## Work to complete
The required output is the line containing "Open the Mode dropdown" and every line after it, transcribed exactly through the end of the data below.

Dataset entries
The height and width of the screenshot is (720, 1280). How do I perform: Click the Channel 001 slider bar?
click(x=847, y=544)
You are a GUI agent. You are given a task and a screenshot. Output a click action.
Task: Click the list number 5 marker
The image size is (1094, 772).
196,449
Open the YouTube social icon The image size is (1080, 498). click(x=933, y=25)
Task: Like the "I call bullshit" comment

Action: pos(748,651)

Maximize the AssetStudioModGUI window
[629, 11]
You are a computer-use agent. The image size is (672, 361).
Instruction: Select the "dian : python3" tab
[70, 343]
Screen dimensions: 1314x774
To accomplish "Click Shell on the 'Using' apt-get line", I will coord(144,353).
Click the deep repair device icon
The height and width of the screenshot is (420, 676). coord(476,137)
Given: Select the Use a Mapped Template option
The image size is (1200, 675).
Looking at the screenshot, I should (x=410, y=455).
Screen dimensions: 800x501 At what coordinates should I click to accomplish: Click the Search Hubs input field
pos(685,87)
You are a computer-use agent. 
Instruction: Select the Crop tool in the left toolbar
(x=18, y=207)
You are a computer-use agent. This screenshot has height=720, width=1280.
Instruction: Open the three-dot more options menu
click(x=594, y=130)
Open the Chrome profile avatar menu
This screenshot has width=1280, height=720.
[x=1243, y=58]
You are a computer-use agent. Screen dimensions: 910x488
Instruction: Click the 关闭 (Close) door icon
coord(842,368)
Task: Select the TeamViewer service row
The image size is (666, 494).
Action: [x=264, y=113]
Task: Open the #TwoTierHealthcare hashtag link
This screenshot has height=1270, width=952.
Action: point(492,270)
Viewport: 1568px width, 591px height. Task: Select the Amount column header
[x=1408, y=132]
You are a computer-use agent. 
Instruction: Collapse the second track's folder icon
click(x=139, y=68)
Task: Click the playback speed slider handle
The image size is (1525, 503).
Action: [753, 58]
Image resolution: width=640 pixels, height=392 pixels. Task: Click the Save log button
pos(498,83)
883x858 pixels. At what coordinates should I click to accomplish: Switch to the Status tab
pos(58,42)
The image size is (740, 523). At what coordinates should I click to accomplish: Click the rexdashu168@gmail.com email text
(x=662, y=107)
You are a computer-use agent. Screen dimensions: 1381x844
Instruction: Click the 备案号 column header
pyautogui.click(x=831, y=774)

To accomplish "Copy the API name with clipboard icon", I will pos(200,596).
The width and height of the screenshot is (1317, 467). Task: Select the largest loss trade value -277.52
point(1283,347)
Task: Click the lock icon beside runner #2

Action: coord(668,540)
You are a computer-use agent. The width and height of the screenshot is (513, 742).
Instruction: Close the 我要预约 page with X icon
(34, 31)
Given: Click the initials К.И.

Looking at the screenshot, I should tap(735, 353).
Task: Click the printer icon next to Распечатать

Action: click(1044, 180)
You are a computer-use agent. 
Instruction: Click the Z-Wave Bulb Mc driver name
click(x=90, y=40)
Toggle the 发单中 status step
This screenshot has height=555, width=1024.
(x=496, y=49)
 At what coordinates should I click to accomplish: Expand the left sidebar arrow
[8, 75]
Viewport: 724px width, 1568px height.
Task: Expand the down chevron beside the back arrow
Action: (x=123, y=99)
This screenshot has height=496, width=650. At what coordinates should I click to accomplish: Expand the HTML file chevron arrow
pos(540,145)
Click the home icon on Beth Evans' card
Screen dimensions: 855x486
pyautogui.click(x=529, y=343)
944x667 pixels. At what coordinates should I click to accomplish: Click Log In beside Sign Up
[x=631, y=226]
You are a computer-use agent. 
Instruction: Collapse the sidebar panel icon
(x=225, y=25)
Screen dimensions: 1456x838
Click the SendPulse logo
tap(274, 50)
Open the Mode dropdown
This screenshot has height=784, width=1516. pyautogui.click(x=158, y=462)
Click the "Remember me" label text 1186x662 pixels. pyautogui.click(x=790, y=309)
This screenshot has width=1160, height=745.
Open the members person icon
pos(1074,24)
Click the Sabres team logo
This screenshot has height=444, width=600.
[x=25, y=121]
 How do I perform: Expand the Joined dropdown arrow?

## Exercise solution
Open the Mode dropdown
This screenshot has height=784, width=1516. pyautogui.click(x=158, y=462)
Click the "Remember me" label text 1186x662 pixels. pyautogui.click(x=790, y=309)
This screenshot has width=1160, height=745.
Open the members person icon
pos(1074,24)
Click the Sabres team logo
This screenshot has height=444, width=600.
[x=25, y=121]
 How do I perform: Expand the Joined dropdown arrow?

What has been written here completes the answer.